Only “friendly” fixtures were played prior to the Club joining the Manchester and District Cricket Association, in 1921 however Winnington cricketers held their own in the association without coming close to winning the title.
1929 saw the Club at the centre of an occurrence worthy of inclusion in Wisden.
A tie is a rare result in cricket but against Bollington, in 1929,W.P.R.C forced a tie not only in the first XI fixture but also in the second eleven match played on the same day at Bollington.
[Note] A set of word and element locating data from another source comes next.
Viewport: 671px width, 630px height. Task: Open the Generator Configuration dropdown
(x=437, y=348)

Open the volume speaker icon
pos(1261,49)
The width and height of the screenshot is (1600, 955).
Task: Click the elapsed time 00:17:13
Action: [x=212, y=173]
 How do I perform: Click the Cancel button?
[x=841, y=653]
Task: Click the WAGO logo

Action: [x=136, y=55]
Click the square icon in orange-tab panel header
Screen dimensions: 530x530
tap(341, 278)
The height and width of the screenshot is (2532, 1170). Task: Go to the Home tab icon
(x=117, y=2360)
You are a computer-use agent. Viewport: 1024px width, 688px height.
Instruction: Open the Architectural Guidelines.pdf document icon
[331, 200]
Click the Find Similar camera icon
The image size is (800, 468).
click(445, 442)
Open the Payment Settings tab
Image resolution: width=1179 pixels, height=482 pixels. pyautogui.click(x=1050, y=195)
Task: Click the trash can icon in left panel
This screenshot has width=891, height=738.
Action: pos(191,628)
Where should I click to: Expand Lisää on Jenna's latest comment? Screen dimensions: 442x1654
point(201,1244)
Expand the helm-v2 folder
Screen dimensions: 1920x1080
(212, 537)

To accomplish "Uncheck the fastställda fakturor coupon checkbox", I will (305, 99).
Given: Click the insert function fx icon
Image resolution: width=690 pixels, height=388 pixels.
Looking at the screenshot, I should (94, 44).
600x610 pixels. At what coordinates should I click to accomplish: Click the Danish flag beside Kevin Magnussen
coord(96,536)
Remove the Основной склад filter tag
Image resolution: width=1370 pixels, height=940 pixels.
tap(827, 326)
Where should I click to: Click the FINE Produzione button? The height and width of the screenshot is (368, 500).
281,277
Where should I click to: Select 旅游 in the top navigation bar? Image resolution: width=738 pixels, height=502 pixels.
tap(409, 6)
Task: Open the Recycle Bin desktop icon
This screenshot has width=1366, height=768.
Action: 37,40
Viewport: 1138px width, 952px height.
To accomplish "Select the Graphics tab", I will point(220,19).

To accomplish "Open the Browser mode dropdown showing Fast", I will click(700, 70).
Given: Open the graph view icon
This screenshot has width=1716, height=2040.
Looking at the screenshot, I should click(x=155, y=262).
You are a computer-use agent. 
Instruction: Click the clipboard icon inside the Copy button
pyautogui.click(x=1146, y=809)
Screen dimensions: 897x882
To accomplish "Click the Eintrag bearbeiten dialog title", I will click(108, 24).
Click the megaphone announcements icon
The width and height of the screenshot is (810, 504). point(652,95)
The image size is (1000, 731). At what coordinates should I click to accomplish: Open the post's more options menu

As the Cricket Secretary A H S Guthrie remarked in his report to the A.G.M:
” This extraordinary coincidence has no parallel in Manchester and District Cricket”.
In 1933, W.P.R.C reached their (at the time) highest position in the association when they finished as runners – up, winning twelve of their thirty fixtures with fourteen draws and only four defeats. This achievement was in no small measure due to the fine batting of T B Woodcock who in 16 innings amassed 1,020 runs at an average of 63.75. This Club record included three centuries, with a highest score of 152 against Timperly.
T B Woodcock’s sons, Tony and Keith, were to figure prominently in the most successful period in the Section’s history, from the late 1950s until the mid – 1960s. In 1959, the Northwich Knockout was won. Then, in 1960, under the captaincy of R L F Woodhouse, the Stockton Trophy of the Manchester Association was won for the first time. In 1964, the feat was repeated and in the following seasons the Stockton Trophy was retained without a single defeat.